For the first time last night, I was praying that I would not have this baby last night. I know it is shocking for someone that is 40 weeks pregnant. I have to say that it had to be the most stressful night for me. My poor little girl came down with her asthmatic cough. Out of nowhere she starts coughing and there is no predictability about it at all. She has no symptoms beforehand and it really sucks when it happens because there is no rest for her. She was weezing and coughing all day and through the night.
Now I have been through this millions of times with her. I know what to do when it comes on. But each and every time, the worry of not knowing if I should take her into the E.R. never seems to leave me. Of course it always seems worse at night because she had been coughing every second from the early evening on. As she has gotten older, her coughing fits are getting harder to fix. They freak me out.
Well, with all this going on, I had a huge dilemma. I was having pretty serious contractions. My plight was do I take my little girl to the E.R. and then go to Labor and Delivery. What do I do? I think the stress of the situation made my contractions more powerful, but the fear of leaving my daughter with some stranger of non family kept me home. I cried tears of frustration and prayed to Heavenly Father that Julianna would be able to get just a little sleep and that I would not have this baby tonight so I can be close to her if she needs me. Well, Heavenly Father answered my prayers. My mom came up in case I did go into labor that she would be here and frankly to my little one is just as good as mom. I am grateful for that because that solved alot of my stress and I was able to go to sleep and so was Julianna. She got much more rest than I thought she would and I got some rest if the big day happened in the next 12 hours. I did contract most of the night but I have had too many close calls that I was not willing to go into the hospital without knowing for sure that I would be actually having this baby. It was a huge relief and I feel much better knowing that I was here if my little girl needed me.

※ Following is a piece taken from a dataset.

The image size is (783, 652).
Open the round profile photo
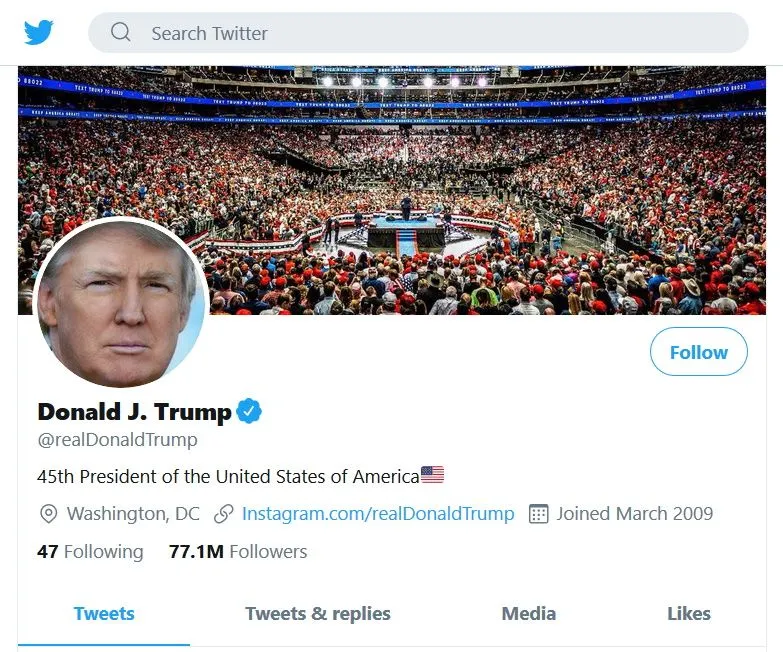121,304
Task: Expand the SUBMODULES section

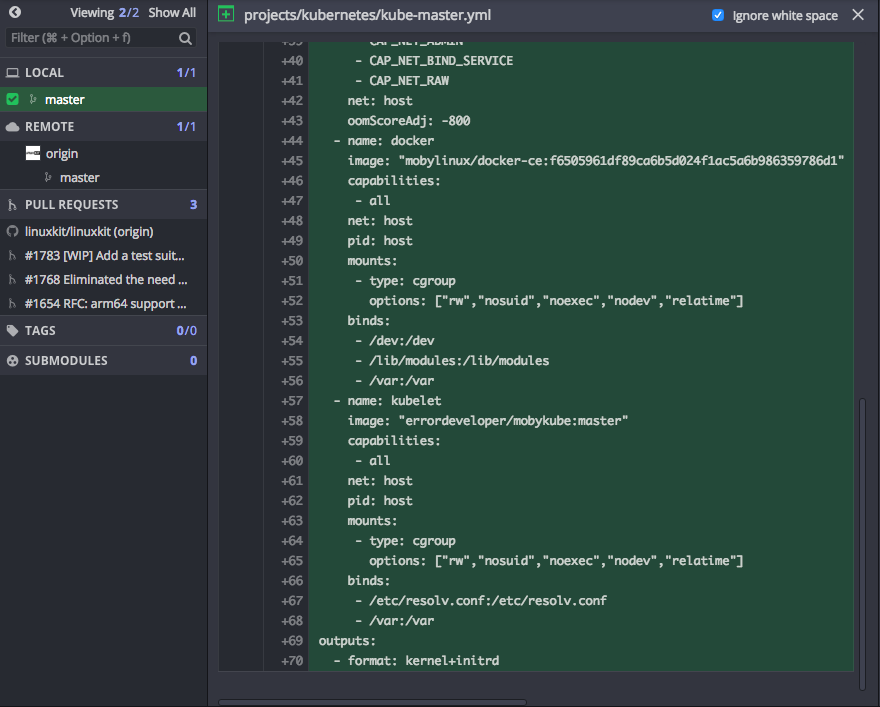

I did murmer last night. I am glad that Heavenly Father saw fit to bless me still. Thank you, thank you and thank you. Now, can I have this baby now?
6 comments:
So glad your prayers were answered! I'll now pray along with you that you'll have your baby!
A nightmare for sure! I know we haved talked about this before- how El has some of the similar coughing episodes- our Doc put him on a low dose of Singulair to see if that helps. We are crossing our fingers- those midnight runs to the ER are the pits. We have our fingers crossed for you and Jul too.
I wonder if she is going to come on her due date? Glad your mom is with you, hopefully she can stay till the baby comes!
Come out, baby! Come out, come out wherever you are!!!
wow Kim, what a night!!! I'm glad your prayers were answered. Just think, you'll be holding a precious little girl in your arms soon! Hang in there sister. Love you tons!
Did you go to the Doctor's yet and will they induce you? Keep hanging in there!!